**INPUT FOR THIS TASK:**
════════

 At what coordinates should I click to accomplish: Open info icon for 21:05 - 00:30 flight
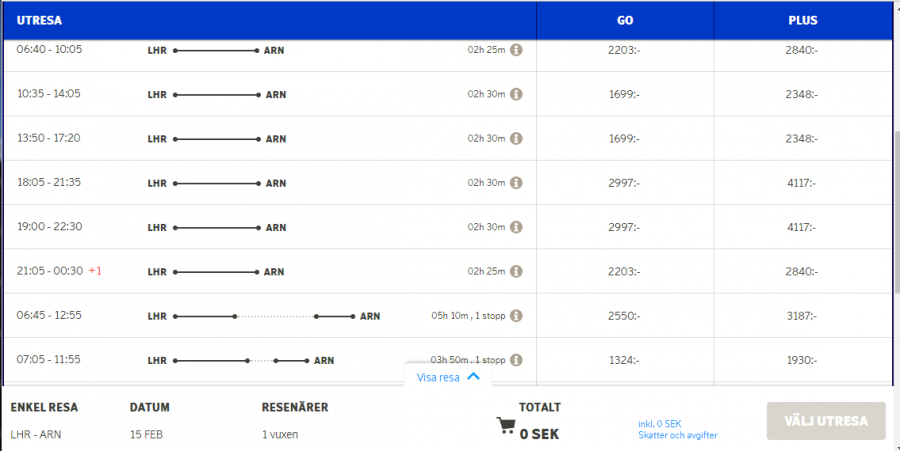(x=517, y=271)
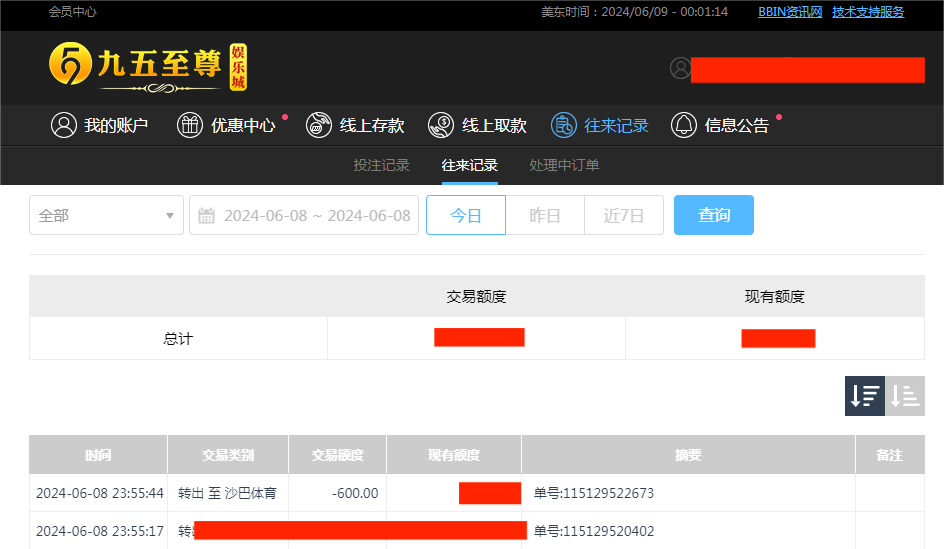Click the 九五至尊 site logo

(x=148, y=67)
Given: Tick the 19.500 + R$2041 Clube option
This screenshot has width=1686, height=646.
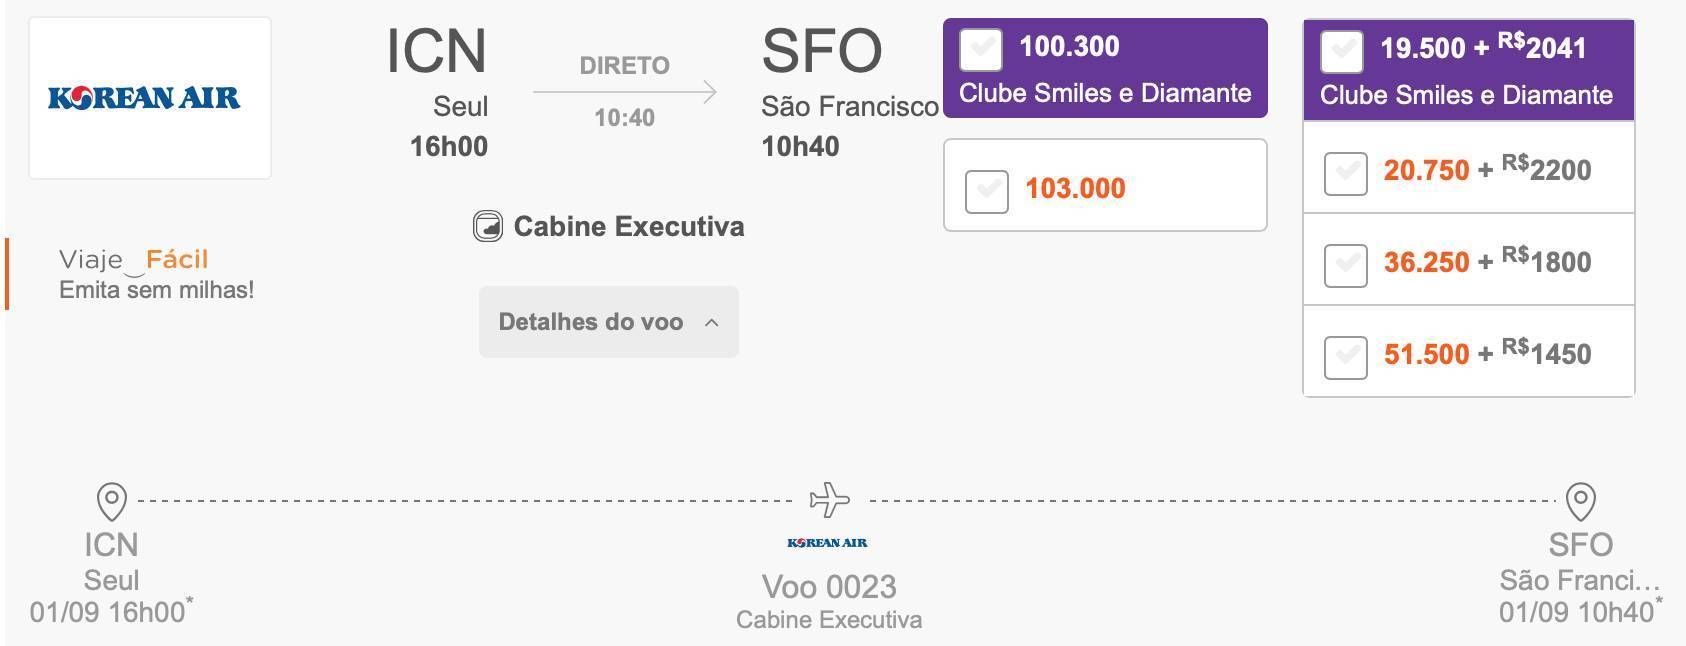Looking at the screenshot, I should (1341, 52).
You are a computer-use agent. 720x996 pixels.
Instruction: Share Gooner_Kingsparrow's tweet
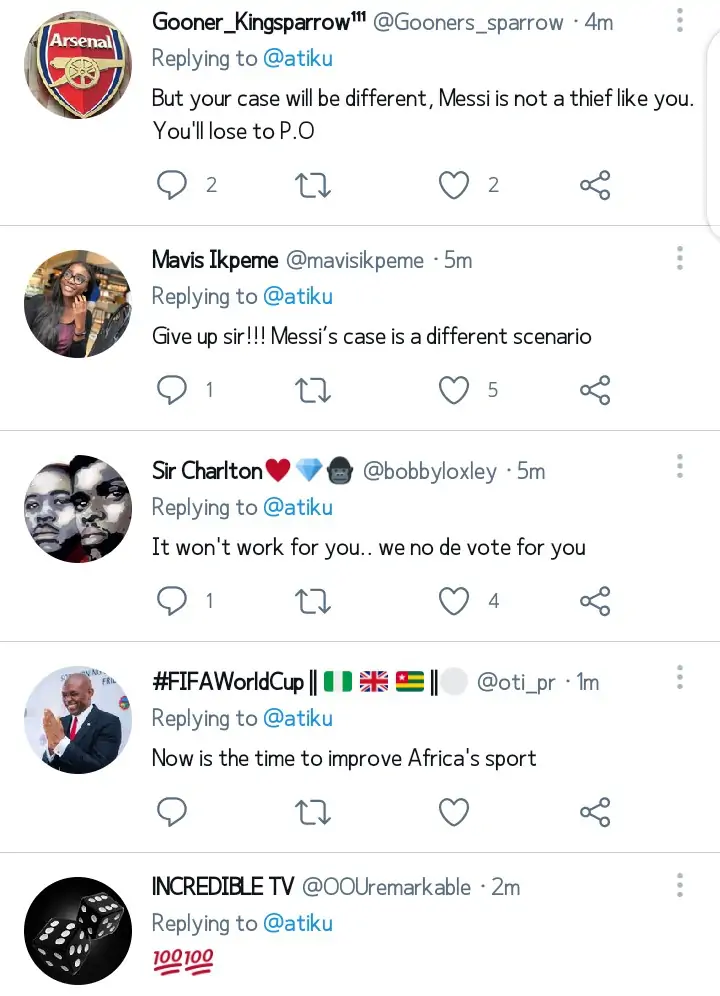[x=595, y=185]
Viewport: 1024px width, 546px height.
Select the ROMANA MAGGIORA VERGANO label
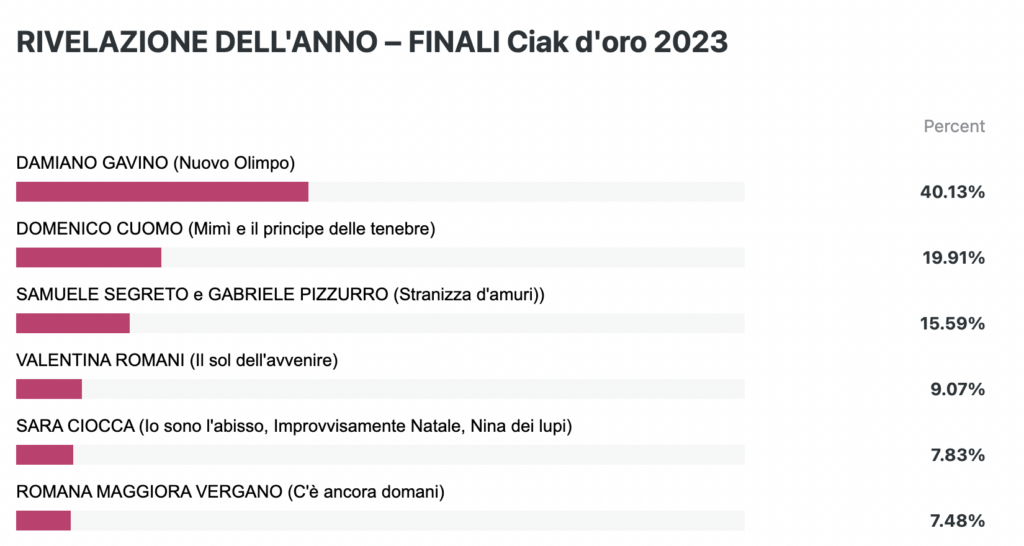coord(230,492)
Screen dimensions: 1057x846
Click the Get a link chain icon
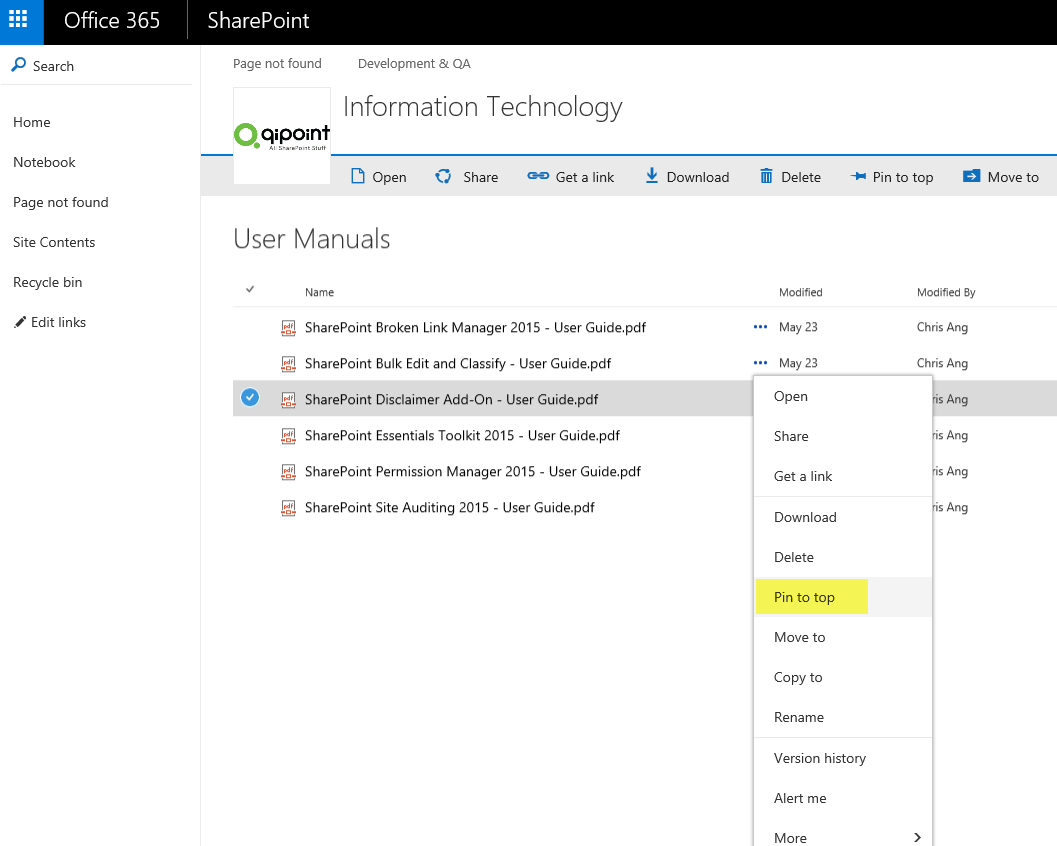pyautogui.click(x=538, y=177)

════════

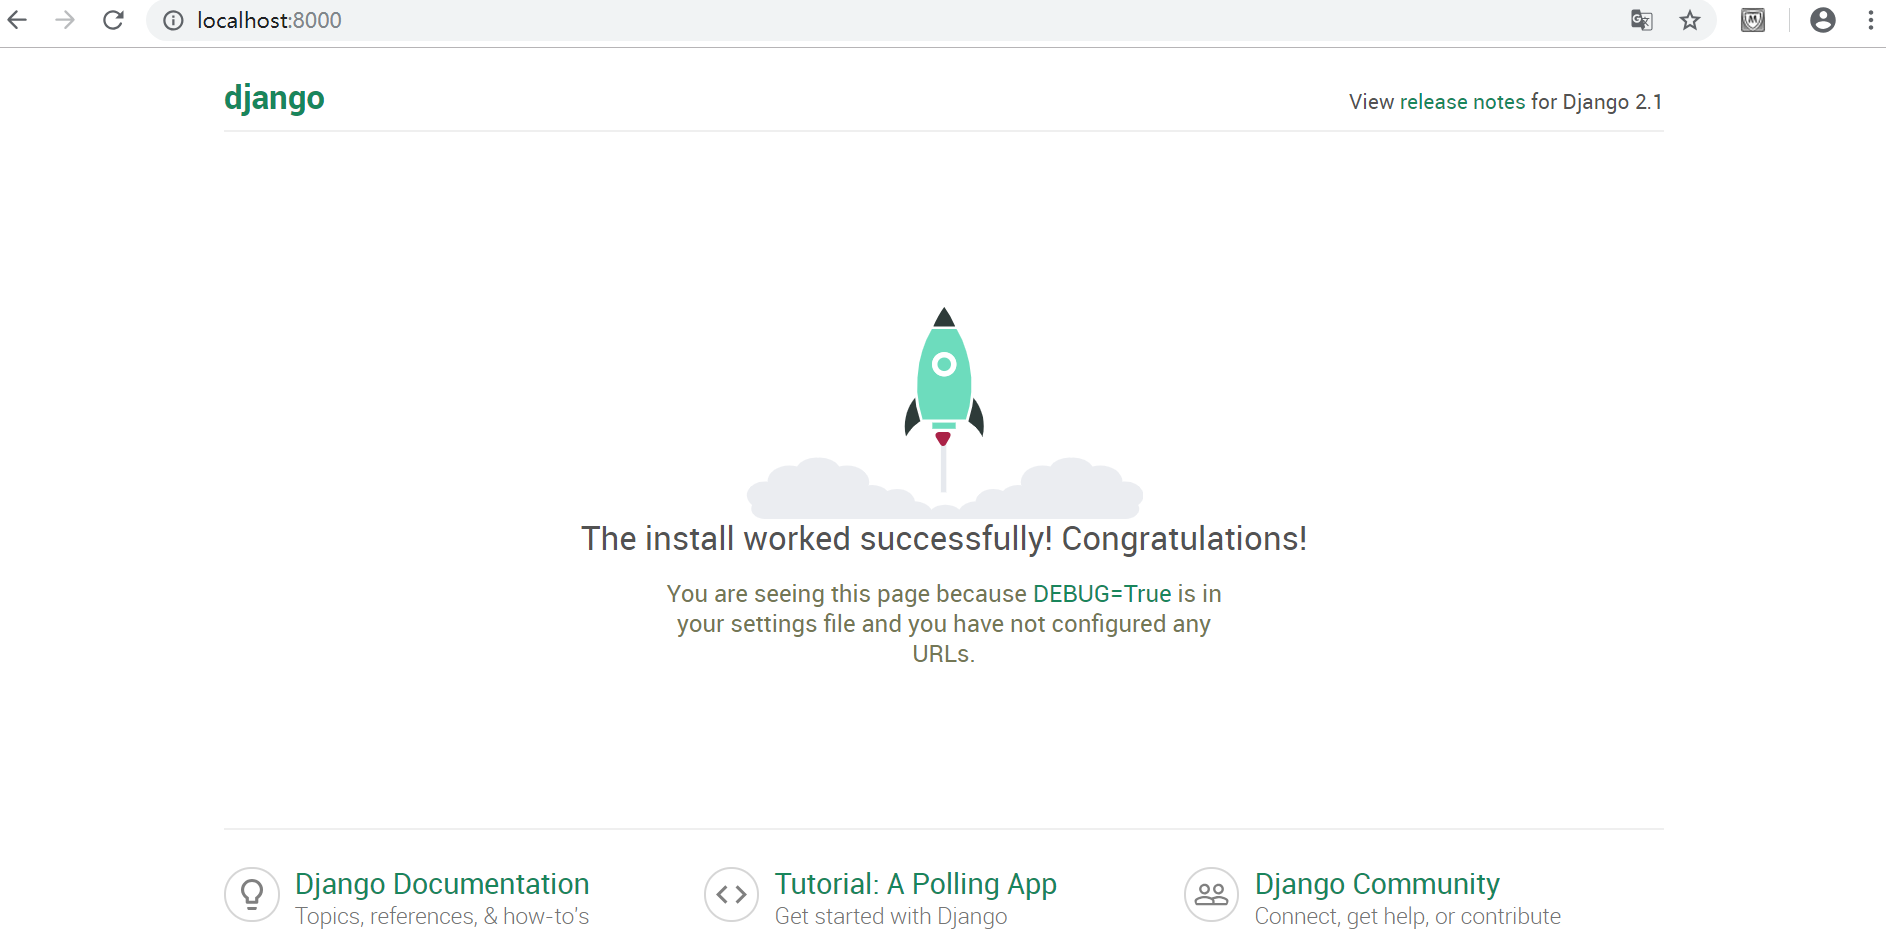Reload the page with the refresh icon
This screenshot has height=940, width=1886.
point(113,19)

════════

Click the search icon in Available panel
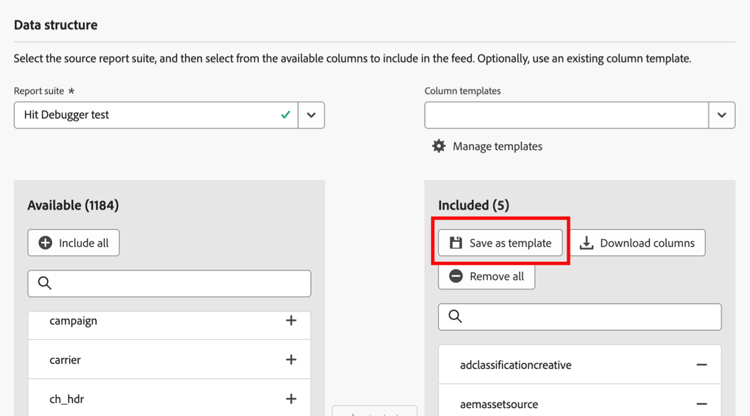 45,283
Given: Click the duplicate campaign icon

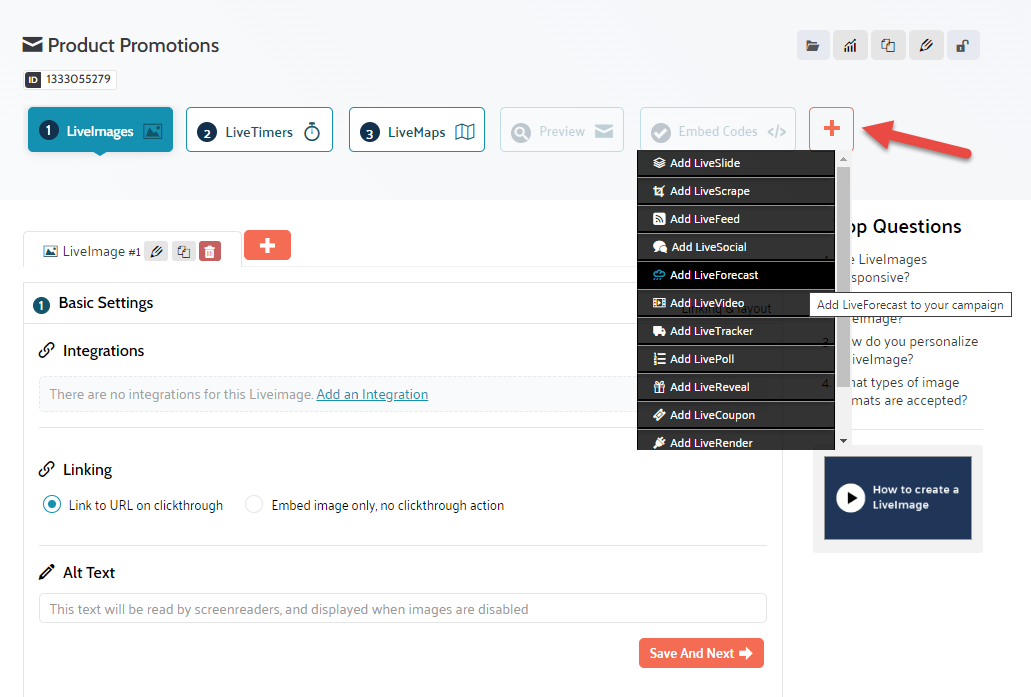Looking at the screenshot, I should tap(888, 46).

════════

**TASK GOAL:**
Rewrite the entries starting at the line with "You are a computer-use agent. 720x996 pixels." and ending at the line with "pyautogui.click(x=538, y=177)", swapping "label" for "tag" and keeping everything else the same. Leave out the pictures.

**WRITTEN RESPONSE:**
You are a computer-use agent. 720x996 pixels.
Instruction: Share Gooner_Kingsparrow's tweet
[x=595, y=185]
Viewport: 1024px width, 546px height.
Select the ROMANA MAGGIORA VERGANO tag
coord(230,492)
Screen dimensions: 1057x846
Click the Get a link chain icon
pyautogui.click(x=538, y=177)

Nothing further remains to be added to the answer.